-------- Отрывок текста
Некоторые участники Всемирной Литературы повели кампанию против Гумилева, обвиняя его в том, что он открыто признается мне в любви и описывает мою наружность.
Голлербах даже нашел возможным высказать это мнение в своей критической статье о «Драконе».
Гумилев счел меня — и главное себя — оскорбленными и дело чуть не дошло, — а может быть и дошло — до третейского суда.
О суде я толком так ничего и не узнала. Эта история меня страшно волновала и Гумилев стал делать вид, что все уладилось.
Я просто сходила с ума и тряслась от страха что это станет известно у меня дома.
Я умоляла Гумилева не обращать внимания на сплетни и враждебные выпады и не разыгрывать роль рыцаря, защищающего честь прекрасной дамы.
Я не чувствовала себя оскорбленной. Ничего, кроме пустого зубоскальства в статье Голлербаха я не находила, а реакция на нее Гумилева действительно могла принести мне немало зла — вплоть до запрещения встречаться с Гумилевым и бывать в литературных кругах.
Но, слава Богу, все для меня обошлось без неприятных последствий и вскоре совсем забылось.
Гумилев не сразу согласился снять посвящение с «Леса». Но слезы и упреки Ани, ей-тоже все это стало известно, — подействовали на него. Он не только снял посвящение мне, но даже посвятил весь «Огненный Столп» ей — что я очень одобрила, а ее привело в восторг.
----------------
● **Что нужно сделать**
a) Перепишите из отрывка о Гумилеве слово в слово кусок, который начинается с «О суде я толком» и идет до «честь прекрасной дамы.» включительно.
b) Продолжите отрывок о Гумилеве, начав сразу после его последнего предложения.
Записи дальше никак не связаны с отрывком о Гумилеве.
-------- Собранные записи
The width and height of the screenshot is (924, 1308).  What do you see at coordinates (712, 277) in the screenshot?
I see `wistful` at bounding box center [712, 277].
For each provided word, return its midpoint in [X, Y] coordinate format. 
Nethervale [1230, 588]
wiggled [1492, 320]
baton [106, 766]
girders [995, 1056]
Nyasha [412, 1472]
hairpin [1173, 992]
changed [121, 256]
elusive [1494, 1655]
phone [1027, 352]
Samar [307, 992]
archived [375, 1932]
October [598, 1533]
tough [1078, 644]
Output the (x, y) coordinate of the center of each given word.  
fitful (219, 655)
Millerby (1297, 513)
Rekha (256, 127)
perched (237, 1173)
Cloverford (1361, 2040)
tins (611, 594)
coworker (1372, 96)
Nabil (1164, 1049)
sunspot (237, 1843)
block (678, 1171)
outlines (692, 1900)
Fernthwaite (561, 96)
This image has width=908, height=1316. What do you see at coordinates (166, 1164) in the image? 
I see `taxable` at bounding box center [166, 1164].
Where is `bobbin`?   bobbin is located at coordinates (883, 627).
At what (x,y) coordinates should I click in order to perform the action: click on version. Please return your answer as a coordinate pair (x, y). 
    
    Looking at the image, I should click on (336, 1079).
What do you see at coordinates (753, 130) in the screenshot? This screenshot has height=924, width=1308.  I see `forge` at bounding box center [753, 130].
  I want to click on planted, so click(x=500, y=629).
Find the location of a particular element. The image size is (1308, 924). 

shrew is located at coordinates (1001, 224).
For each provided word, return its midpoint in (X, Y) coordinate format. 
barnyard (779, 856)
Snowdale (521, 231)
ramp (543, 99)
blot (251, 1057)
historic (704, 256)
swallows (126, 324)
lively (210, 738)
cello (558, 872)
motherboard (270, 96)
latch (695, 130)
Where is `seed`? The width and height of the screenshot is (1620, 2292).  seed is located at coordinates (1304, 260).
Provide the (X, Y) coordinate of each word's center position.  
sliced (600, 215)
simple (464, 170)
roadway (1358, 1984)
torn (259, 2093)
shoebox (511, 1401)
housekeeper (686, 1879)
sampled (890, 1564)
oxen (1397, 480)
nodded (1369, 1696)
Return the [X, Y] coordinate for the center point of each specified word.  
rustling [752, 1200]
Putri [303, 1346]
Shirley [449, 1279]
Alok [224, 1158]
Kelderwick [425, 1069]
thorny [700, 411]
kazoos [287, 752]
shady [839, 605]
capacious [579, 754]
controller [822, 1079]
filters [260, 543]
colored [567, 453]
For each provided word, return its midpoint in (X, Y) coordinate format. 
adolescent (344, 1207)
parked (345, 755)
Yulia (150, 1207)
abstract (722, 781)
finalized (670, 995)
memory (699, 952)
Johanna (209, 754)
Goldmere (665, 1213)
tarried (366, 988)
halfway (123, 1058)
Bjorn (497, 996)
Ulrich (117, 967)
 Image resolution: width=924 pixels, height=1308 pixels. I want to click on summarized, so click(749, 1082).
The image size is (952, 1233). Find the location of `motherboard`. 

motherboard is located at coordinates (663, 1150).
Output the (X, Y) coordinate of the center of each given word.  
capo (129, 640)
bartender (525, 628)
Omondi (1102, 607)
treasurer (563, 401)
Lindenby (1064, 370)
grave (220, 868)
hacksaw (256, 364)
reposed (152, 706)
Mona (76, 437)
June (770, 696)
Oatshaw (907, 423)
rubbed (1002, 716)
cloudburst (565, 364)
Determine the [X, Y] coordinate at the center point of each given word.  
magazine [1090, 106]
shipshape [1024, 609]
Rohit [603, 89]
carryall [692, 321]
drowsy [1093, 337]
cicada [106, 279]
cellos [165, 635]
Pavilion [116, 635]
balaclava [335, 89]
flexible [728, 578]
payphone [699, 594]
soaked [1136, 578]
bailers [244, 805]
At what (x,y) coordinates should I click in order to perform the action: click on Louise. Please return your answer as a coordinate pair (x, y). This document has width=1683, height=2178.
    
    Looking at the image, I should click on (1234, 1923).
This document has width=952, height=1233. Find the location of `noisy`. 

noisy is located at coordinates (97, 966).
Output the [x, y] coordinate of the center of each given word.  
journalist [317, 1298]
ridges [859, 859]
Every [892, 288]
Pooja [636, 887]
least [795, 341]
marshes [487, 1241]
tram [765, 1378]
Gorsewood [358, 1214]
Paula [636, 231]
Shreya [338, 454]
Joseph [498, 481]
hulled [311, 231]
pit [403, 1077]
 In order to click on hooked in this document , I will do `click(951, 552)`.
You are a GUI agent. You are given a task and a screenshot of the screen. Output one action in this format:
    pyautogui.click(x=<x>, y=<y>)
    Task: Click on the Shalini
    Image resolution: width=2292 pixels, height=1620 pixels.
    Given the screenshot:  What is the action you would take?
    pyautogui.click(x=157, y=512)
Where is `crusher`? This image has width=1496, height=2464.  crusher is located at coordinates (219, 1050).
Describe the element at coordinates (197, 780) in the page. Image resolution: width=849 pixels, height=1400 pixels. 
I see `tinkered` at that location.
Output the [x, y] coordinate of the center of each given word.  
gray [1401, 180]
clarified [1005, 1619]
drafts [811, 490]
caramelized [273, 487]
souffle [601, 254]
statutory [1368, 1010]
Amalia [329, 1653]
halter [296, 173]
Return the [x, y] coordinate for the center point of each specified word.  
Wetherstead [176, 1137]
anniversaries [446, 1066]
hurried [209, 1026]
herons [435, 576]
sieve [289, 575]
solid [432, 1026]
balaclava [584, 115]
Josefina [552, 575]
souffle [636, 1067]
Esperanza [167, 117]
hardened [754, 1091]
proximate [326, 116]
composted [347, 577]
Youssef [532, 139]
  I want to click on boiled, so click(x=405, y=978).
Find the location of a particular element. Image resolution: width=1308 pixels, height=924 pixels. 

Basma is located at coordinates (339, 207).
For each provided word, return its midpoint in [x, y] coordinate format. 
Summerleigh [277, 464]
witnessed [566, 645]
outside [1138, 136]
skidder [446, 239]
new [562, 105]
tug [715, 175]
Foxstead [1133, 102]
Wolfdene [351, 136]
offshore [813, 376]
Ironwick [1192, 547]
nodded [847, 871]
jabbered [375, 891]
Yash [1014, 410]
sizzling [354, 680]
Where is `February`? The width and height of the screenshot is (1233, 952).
----------------
● **Ответы по заданиям**
a)
О суде я толком так ничего и не узнала. Эта история меня страшно волновала и Гумилев стал делать вид, что все уладилось.
Я просто сходила с ума и тряслась от страха что это станет известно у меня дома.
Я умоляла Гумилева не обращать внимания на сплетни и враждебные выпады и не разыгрывать роль рыцаря, защищающего честь прекрасной дамы.

b)
Все же оставить меня совсем без посвящения в своем сборнике стихов он не желал и решил посвятить мне «Заблудившийся трамвай». Но я отказалась и от этого, что его не на шутку обидело.
— Мне кажется, я имею право посвящать свои стихи кому хочу, по своему собственному выбору — хоть китайской императрице.
— В следующем сборнике сколько угодно, я буду ими страшно гордиться. А сейчас, во избежание разговоров, пожалуйста, не надо, — просила я.
В конце концов он послушался меня, но все же сказал с упреком:
— Вы пожалеете и очень пожалеете, что отказались от такого подарка.
Да, он оказался прав — я жалею и очень жалею, что «Заблудившийся трамвай» — мое самое любимое стихотворение Гумилева, — не посвящено мне.
Все же я с удовольствием вспоминаю, что я была первой услышавшей его.
Было это весной 1921 года. Я зашла за Гумилевым в 11 часов утра, чтобы идти вместе с ним в Дом Искусства.
Он сам открыл мне дверь кухни и неестественно обрадовался моему приходу. Он находился в каком-то необычайно возбужденном состоянии. Даже его глаза, обыкновенно сонные и тусклые, странно блестели, будто у него жар.
— Нет, мы никуда не пойдем, — сразу заявил он. — Я недавно вернулся домой и страшно устал. Я всю ночь играл в карты и много выиграл. Мы останемся здесь и будем пить чай.
Я поздравила его с выигрышем, но он махнул на меня рукой.
— Чушь! Поздравить вы меня можете, но совсем не с выигрышем. Ведь мне в картах, на войне и в любви всегда везет.
Разве всегда?.. спросила я себя.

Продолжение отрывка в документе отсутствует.